I feel like just doing simulated annealing on the starting grid would work better and be faster to implement?

(Not saying the goal was working well and being fast to implement.)

  • versteegen 3 days ago

    Simulated annealing (basically MCMC sampling with a temperature schedule) is how you optimise or sample the equivalent MRF, which I discussed in my other comment. You can hope to escape local minima using annealing, and lower the temperature to zero to fall into a local minima, minimising the noise added by annealing. In practice if you're trying to produce something that looks like a target image as in the article I'm pretty sure the results will be indistinguishable. If you actually cared about how many individual pixels are correct, yes, annealing is better than gradient descent.

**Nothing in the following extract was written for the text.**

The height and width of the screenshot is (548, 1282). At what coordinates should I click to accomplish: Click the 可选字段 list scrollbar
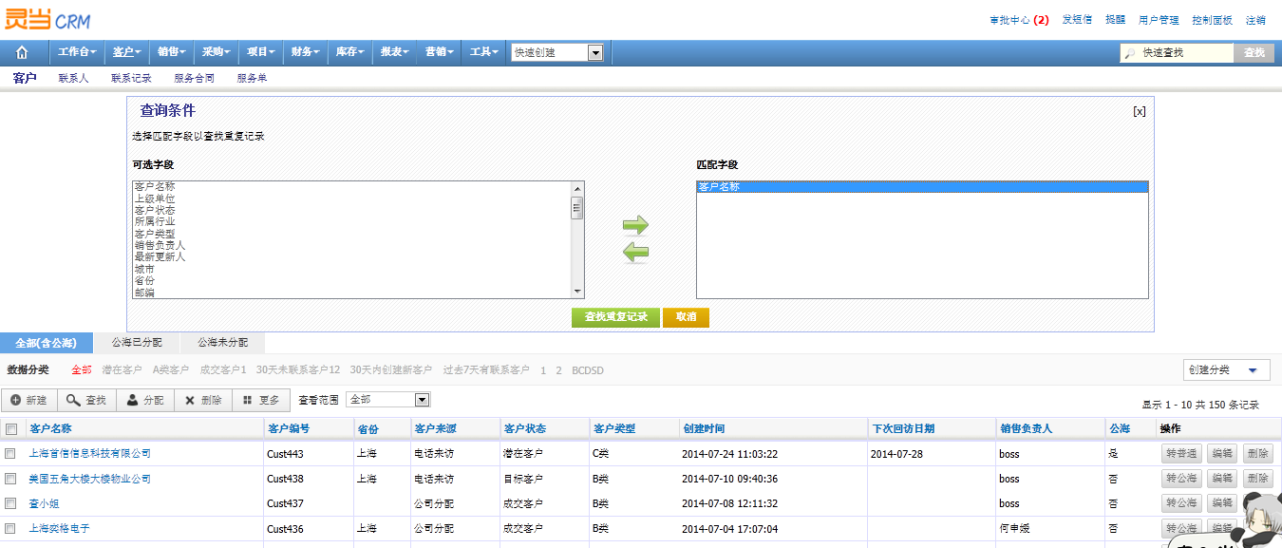[577, 240]
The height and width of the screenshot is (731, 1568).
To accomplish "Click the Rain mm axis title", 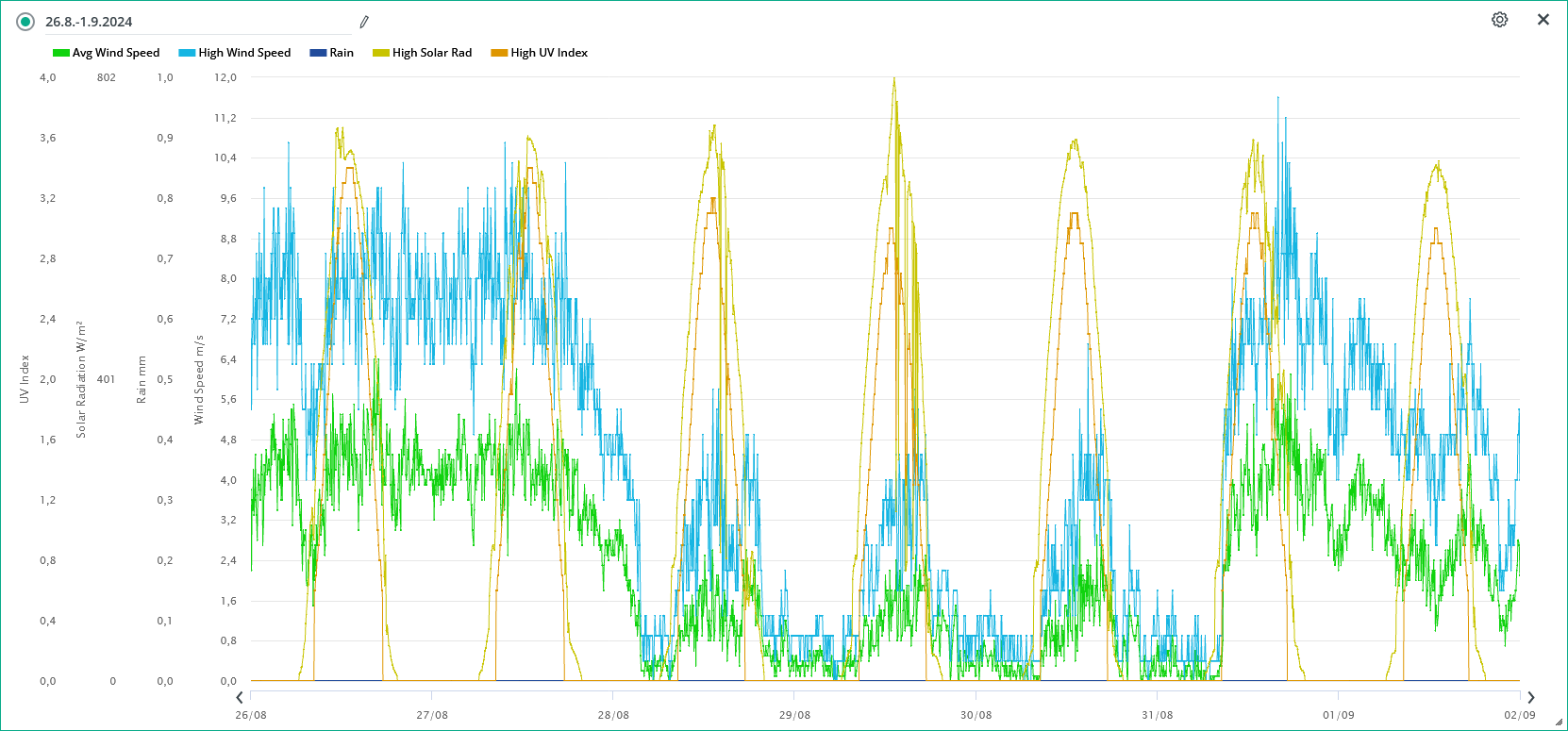I will [142, 379].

That's why stochastic gradient descent is used in ML.

kaba0 3 days ago

I found this post absolutely fascinating! I got thinking, is there a Turing-complete simple abstraction that is differentiable, without approximation? I have heard about Neural Turing machines (but only as a layman), but from a quick peek they are similarly hard to reason about as other NNs?

  • seanhunter 3 days ago

    Not exactly an answer to your question, but in the ballpark and hopefully you might find interesting https://arxiv.org/pdf/2404.17625

    In the section on "Automatic differentiation" he considers the question of differentiable computation graphs.

turnsout 3 days ago

The emerging pattern looks a little like Blue Noise!

Hugsun 3 days ago

Interesting. I can't zoom on mobile which is frustrating.